Anyway, enough rambling. I do appreciate your website and dedication to Harry.

Best of luck.

Larry Neber

856th RRD (9/67 – 6/70)

4 Responses to SP5 Harry J Colon

  • Joe Rodriguez says:

    To all the members of Harry’s unit, greetings. My name is Joe (Rob.) Rodriguez and Harry was a classmate of mine when we were in elementary school in New York. I served with the 3rd Battalion, 3rd Marine Regiment, 3rd Marine Division in Vietnam from 1968 to ’69 in I Corp. I was a Northern Marine. My MOS was machine guns.
    On my return home from ‘Nam, I met up with Harry’s mother and she told me of his passing. We grew up in Manhattan, Spanish Harlem to be exact, however, we became neighbors in the Bronx a few years later. Just before I left for the Marines, myself and a few other friends got together for a last time. We all promised to see each other again in a year or two, but that never happened. When Mrs Colon told me about his death, it seemed as if a spear had pierced her heart. She did not say how he was killed, instead she said “they killed my son”. Those words always stayed with me.
    In case you are wondering where his gravesite is, it is located in the Bronx, St Raymond’s Cemetery, 2600 Lafayette Ave, Bronx, New York. The gravesite is St Peter’s Section, Range 25, no 19. He shares his grave with his mother. I only visited once but I intend to go back again.

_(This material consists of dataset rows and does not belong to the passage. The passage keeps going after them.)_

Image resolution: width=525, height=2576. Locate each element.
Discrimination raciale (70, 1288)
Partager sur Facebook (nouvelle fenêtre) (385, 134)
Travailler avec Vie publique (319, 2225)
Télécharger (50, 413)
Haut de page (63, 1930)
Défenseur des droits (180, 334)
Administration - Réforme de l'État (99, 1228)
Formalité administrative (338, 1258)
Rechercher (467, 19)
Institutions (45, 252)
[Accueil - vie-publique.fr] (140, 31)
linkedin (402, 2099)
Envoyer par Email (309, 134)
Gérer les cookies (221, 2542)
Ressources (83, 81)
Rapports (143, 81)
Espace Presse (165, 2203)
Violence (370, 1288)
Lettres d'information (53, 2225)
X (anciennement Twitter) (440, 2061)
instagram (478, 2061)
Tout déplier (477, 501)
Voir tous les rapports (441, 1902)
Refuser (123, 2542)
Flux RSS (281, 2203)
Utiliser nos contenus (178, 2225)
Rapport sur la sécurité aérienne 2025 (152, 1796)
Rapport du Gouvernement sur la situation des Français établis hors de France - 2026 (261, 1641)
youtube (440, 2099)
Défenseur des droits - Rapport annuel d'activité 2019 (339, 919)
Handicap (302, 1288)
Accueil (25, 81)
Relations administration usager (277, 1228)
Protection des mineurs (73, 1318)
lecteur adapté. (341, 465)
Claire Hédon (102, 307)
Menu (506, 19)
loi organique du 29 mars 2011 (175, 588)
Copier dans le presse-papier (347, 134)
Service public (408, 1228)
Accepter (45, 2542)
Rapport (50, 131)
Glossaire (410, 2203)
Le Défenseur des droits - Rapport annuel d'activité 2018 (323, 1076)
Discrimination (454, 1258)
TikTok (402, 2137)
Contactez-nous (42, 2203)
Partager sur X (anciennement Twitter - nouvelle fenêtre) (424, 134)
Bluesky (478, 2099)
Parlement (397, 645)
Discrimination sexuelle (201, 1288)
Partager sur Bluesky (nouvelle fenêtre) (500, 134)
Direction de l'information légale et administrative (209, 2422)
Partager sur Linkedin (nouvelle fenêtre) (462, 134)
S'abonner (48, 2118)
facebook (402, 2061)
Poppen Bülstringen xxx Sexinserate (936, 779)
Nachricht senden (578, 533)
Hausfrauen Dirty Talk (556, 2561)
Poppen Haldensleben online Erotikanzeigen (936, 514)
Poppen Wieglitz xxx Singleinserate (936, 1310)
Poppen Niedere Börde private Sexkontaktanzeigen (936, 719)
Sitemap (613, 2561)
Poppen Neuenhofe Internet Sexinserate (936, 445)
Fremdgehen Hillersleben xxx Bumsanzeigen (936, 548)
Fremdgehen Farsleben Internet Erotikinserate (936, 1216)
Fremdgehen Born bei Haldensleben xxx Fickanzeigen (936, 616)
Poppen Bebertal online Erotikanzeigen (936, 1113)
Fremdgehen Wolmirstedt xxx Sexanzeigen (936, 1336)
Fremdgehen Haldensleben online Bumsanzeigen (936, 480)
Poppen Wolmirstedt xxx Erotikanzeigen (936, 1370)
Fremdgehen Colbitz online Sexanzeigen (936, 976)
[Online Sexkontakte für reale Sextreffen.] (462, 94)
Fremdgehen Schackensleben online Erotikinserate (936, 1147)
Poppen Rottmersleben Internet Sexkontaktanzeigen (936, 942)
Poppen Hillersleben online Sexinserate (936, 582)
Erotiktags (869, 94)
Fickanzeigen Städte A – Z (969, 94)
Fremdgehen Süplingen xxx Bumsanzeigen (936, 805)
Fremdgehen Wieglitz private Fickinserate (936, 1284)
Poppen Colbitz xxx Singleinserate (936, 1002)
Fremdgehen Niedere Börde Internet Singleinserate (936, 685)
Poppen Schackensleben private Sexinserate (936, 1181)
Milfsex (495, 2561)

  • Maj. Joseph M. Alicea, USAF Ret. says:

    I share your pain, Bro.

  • David Porter says:

    I was with 856 RRD with Harry. I was in the electronics repair area. Harry was the parts supplier for me and the motor pool. He was moving to the 409th RRD so they asked me to fill his job and mine until a replacement could be found. I was still doing both jobs when they closed 199th Light Infantry and 856th. It didn’t seem like it was very long after taking over Harrys job that we were told he was shot and killed by a sniper in a “spider” hole that he passed while in the passenger seat of a jeep. The driver said Harry took 3 hits then told him “get me to a hospital “. The driver thought he died almost immediately after that.

  • David Porter says:

    Forgot to mention I transferred to the 409th when 856th shut down. Spent 27 months split about equally between the two.